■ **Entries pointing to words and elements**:
++++++++++

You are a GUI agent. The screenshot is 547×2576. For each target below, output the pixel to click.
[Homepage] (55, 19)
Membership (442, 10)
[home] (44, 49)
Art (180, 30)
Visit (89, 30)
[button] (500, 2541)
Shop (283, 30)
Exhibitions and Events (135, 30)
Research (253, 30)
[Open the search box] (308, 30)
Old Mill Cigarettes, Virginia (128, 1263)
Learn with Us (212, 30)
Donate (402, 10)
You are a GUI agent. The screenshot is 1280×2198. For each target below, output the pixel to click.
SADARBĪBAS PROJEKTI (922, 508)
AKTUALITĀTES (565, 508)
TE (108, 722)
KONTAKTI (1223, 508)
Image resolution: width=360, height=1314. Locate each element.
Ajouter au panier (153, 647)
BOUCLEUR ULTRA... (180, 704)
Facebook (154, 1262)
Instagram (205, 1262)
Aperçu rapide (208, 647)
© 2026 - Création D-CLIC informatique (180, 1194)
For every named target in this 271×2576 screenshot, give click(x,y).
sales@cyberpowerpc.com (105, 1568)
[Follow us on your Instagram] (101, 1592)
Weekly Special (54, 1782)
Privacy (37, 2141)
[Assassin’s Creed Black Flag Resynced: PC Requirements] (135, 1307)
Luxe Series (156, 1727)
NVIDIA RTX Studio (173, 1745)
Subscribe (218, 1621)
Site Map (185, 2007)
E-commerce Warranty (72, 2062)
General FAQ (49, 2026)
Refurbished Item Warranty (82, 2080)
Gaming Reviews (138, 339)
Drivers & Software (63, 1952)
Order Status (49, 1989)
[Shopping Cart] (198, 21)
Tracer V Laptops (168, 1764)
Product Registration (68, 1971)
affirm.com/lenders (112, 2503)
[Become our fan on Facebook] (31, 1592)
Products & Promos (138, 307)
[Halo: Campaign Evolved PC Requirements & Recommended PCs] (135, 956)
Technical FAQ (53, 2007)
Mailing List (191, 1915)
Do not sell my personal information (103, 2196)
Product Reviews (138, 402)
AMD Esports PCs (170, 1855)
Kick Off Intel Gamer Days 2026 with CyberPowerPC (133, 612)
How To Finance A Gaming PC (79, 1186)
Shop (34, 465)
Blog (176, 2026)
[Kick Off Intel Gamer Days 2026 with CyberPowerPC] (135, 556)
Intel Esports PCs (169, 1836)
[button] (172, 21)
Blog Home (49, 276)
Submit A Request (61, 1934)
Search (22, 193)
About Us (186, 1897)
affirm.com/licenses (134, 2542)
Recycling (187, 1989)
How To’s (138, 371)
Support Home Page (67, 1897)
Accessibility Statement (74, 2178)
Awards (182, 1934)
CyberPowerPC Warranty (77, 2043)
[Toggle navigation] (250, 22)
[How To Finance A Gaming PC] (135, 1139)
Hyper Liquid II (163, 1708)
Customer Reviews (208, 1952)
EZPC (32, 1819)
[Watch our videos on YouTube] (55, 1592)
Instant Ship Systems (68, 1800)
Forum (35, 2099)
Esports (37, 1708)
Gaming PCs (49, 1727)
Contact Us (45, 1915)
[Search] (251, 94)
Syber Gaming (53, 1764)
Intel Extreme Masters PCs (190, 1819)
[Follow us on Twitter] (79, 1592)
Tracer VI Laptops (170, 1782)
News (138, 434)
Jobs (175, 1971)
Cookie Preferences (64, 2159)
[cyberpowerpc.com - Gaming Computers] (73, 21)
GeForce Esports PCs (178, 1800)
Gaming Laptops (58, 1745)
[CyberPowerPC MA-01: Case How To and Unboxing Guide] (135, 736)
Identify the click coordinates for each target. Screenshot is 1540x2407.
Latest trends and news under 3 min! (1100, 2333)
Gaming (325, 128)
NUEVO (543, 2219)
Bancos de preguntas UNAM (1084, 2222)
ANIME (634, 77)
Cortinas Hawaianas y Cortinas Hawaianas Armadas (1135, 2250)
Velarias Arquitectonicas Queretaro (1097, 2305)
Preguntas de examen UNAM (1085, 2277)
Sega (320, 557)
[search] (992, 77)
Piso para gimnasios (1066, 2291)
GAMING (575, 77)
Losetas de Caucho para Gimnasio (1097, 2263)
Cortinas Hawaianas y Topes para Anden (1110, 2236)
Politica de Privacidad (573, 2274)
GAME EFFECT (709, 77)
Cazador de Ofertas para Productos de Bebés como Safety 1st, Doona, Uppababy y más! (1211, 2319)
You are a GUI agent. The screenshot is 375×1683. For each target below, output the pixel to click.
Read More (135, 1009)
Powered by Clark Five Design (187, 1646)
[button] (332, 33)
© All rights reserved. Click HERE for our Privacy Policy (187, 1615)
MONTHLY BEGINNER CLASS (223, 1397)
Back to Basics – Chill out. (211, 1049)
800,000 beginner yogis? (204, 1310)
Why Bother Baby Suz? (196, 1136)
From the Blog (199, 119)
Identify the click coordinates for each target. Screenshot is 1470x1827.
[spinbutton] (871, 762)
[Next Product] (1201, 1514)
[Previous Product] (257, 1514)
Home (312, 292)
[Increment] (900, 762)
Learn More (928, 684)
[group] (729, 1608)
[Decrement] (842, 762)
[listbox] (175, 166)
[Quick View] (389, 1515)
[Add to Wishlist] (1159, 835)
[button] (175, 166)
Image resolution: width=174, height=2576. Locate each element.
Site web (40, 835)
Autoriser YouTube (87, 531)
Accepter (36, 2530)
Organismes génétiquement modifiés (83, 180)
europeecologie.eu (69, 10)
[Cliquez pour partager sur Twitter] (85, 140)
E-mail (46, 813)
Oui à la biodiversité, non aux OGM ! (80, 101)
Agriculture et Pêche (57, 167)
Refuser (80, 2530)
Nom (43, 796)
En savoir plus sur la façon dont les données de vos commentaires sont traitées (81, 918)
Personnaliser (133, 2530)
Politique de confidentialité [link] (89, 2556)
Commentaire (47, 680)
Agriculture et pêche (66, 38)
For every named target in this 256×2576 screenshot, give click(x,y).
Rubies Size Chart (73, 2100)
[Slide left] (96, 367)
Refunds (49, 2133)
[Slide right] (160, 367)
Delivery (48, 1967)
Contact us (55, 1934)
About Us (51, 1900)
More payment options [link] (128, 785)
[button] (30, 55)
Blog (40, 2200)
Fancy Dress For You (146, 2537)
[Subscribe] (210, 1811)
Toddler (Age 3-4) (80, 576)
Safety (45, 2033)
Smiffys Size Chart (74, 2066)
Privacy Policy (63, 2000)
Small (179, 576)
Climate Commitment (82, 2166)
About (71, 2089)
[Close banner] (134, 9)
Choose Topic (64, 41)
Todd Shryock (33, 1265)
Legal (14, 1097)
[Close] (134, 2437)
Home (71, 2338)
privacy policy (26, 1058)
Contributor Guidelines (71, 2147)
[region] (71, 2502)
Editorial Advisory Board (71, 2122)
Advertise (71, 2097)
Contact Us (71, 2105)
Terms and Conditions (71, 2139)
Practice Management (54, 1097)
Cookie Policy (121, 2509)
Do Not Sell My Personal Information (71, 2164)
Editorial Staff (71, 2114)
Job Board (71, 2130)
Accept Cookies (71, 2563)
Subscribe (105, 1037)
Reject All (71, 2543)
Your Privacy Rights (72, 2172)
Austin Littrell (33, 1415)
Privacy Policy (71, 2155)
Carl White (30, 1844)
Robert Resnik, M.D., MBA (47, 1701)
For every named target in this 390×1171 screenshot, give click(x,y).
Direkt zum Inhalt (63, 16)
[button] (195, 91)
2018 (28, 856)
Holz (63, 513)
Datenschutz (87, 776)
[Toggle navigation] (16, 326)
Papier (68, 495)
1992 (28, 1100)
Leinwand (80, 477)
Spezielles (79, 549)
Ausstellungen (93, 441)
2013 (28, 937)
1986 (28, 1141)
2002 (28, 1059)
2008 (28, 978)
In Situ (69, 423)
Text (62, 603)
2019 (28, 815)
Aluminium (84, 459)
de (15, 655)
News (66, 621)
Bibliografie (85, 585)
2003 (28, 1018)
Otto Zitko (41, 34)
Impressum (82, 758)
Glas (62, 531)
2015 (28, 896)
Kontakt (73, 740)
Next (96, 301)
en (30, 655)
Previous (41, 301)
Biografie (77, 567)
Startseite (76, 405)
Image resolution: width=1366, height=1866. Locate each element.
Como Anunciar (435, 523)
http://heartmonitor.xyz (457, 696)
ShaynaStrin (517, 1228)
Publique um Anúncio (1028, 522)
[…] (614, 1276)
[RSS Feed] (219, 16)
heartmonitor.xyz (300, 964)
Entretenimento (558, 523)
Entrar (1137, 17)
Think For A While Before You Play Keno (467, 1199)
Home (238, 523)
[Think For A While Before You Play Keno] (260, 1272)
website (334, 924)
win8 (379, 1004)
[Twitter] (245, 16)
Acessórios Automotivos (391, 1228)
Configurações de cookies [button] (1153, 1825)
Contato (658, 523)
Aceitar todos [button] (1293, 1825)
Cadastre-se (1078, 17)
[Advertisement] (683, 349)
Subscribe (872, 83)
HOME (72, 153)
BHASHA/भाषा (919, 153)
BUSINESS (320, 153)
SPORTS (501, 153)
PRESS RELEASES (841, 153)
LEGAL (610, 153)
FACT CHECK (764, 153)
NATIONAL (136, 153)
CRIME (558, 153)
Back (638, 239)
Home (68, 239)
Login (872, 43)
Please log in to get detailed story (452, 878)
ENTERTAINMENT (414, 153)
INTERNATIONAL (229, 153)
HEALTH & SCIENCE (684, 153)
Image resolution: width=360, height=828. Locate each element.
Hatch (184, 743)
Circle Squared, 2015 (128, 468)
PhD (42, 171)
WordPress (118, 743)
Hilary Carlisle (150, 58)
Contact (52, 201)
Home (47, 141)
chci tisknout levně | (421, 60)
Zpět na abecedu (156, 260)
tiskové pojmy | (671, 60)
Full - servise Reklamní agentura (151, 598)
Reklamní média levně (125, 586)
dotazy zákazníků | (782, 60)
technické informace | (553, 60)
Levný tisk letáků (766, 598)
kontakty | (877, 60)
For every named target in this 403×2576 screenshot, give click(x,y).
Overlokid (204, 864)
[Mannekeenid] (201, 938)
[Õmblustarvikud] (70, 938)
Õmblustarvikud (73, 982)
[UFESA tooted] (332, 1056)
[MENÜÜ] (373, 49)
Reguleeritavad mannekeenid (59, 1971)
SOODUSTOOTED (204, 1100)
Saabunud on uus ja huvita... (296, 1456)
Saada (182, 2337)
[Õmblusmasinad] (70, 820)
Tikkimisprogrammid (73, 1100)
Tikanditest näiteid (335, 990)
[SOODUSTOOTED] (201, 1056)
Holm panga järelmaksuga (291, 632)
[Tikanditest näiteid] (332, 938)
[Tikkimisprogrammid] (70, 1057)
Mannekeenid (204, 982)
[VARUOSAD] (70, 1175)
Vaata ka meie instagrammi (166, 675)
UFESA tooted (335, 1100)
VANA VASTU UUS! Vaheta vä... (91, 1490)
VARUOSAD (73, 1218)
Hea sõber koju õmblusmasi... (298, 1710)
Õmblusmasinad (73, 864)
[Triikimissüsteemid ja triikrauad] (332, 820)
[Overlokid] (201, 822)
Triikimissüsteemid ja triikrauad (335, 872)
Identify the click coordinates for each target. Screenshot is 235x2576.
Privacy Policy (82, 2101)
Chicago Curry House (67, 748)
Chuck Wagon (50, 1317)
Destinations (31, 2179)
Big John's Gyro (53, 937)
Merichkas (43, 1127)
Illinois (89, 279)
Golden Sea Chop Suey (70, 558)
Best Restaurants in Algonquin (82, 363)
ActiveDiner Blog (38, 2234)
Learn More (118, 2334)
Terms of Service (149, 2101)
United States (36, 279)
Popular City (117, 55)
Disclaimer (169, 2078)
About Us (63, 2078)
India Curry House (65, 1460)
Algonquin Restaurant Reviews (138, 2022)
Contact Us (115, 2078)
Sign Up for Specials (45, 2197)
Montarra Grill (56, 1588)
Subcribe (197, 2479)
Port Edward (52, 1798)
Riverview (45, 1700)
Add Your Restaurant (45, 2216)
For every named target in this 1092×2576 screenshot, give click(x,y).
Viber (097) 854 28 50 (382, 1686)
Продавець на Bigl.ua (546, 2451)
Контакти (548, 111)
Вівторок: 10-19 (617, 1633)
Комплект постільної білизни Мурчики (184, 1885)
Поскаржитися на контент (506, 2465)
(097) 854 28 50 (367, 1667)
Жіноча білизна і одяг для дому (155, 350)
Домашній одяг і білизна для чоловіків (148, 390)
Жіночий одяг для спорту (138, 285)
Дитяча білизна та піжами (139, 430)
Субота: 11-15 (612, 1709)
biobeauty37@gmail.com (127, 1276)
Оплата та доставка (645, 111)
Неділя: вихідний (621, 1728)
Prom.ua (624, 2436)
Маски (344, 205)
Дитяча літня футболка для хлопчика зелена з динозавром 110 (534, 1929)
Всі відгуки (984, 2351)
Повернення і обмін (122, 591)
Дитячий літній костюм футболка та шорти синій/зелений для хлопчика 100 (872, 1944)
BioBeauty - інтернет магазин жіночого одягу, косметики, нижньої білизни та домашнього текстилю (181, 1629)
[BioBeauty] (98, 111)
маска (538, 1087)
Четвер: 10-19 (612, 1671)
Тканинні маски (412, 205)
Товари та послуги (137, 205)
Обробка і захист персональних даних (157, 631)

++++++++++

■ **GIVEN INSTRUCTION**: Reproduce the material above word for word, from the line containing "Instant Ship Systems (68, 1800)" through the line containing "GAME EFFECT (709, 77)", including both of those lines.

■ **TASK RESULT**:
Instant Ship Systems (68, 1800)
Forum (35, 2099)
Esports (37, 1708)
Gaming PCs (49, 1727)
Contact Us (45, 1915)
[Search] (251, 94)
Syber Gaming (53, 1764)
Intel Extreme Masters PCs (190, 1819)
[Follow us on Twitter] (79, 1592)
Tracer VI Laptops (170, 1782)
News (138, 434)
Jobs (175, 1971)
Cookie Preferences (64, 2159)
[cyberpowerpc.com - Gaming Computers] (73, 21)
GeForce Esports PCs (178, 1800)
Gaming Laptops (58, 1745)
[CyberPowerPC MA-01: Case How To and Unboxing Guide] (135, 736)
Identify the click coordinates for each target. Screenshot is 1540x2407.
Latest trends and news under 3 min! (1100, 2333)
Gaming (325, 128)
NUEVO (543, 2219)
Bancos de preguntas UNAM (1084, 2222)
ANIME (634, 77)
Cortinas Hawaianas y Cortinas Hawaianas Armadas (1135, 2250)
Velarias Arquitectonicas Queretaro (1097, 2305)
Preguntas de examen UNAM (1085, 2277)
Sega (320, 557)
[search] (992, 77)
Piso para gimnasios (1066, 2291)
GAMING (575, 77)
Losetas de Caucho para Gimnasio (1097, 2263)
Cortinas Hawaianas y Topes para Anden (1110, 2236)
Politica de Privacidad (573, 2274)
GAME EFFECT (709, 77)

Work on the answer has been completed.